Muchas veces son los propios niños los que acceden a ser objeto de estas atrocidades debido a su mala situación social, a su carestía de alimentos y a su paupérrima economía.
Un ciudadano americano, James Cohan, ofrecía hasta hace dos años, la posibilidad de adquirir un órgano en perfecto estado por 175.000 dólares. En este precio iba incluida la operación.
Resulta extremadamente complicado descubrir estas redes mafiosas. Un órgano vital sólo puede estar fuera del cuerpo de una persona durante 6 horas.
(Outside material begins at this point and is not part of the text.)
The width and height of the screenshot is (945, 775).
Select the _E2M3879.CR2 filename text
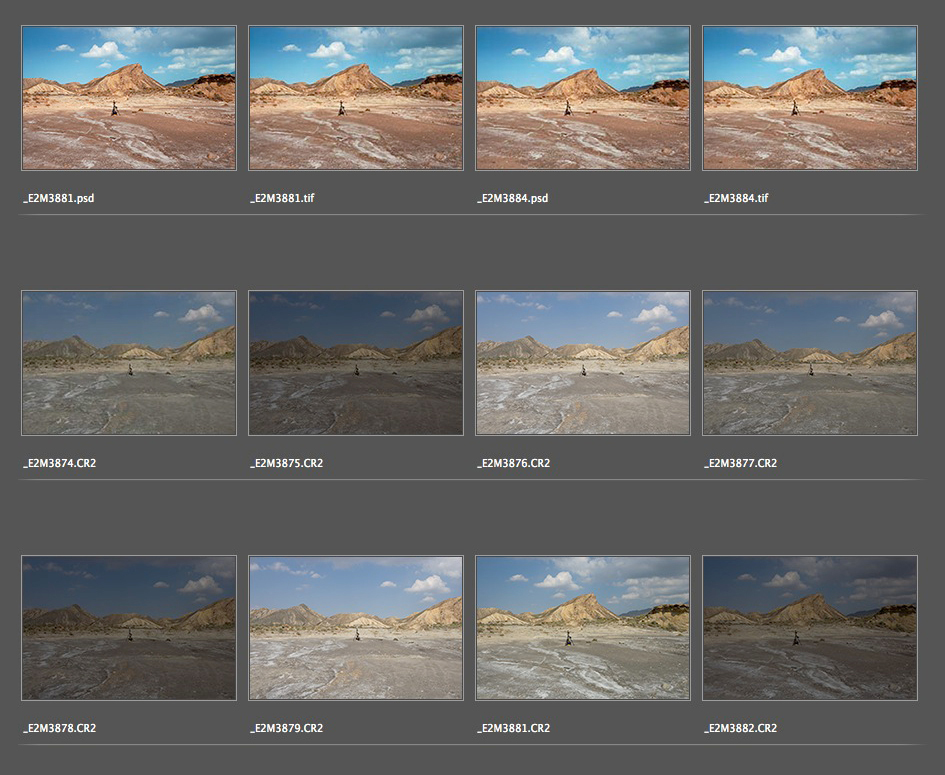[287, 728]
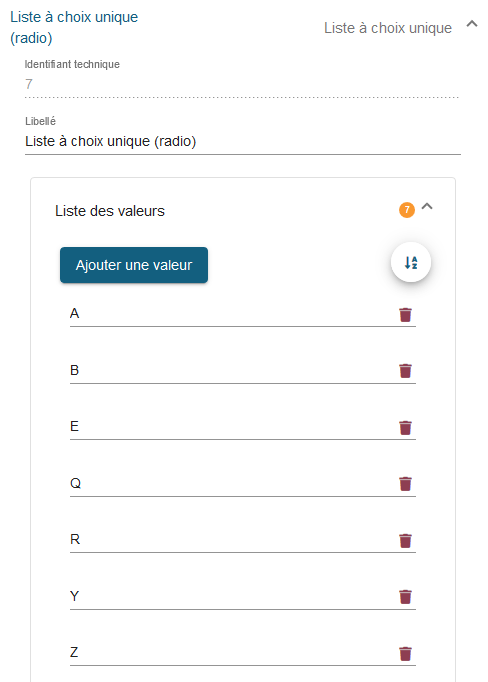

Desde que se localiza a una persona afectada, se define la causa del suceso y la policía comienza su investigación, el órgano ha sido transplantado y su nuevo usuario puede encontrarse en el otro extremo del mundo.
Se han detenido a muy pocos implicados en estas tramas, pero es obvio que en sus filas hay policías y ex policías capaces de parar cualquier investigación, traficantes de drogas con oscuros contactos y médicos que pueden realizar complicadas operaciones de cirugía en sólo unas horas a cambio de pingües beneficios.
La compra y venta comercializa el cuerpo humano, explota a los pobres, desanima las donaciones altruistas y motiva a los criminales a matar para obtener una ganancia.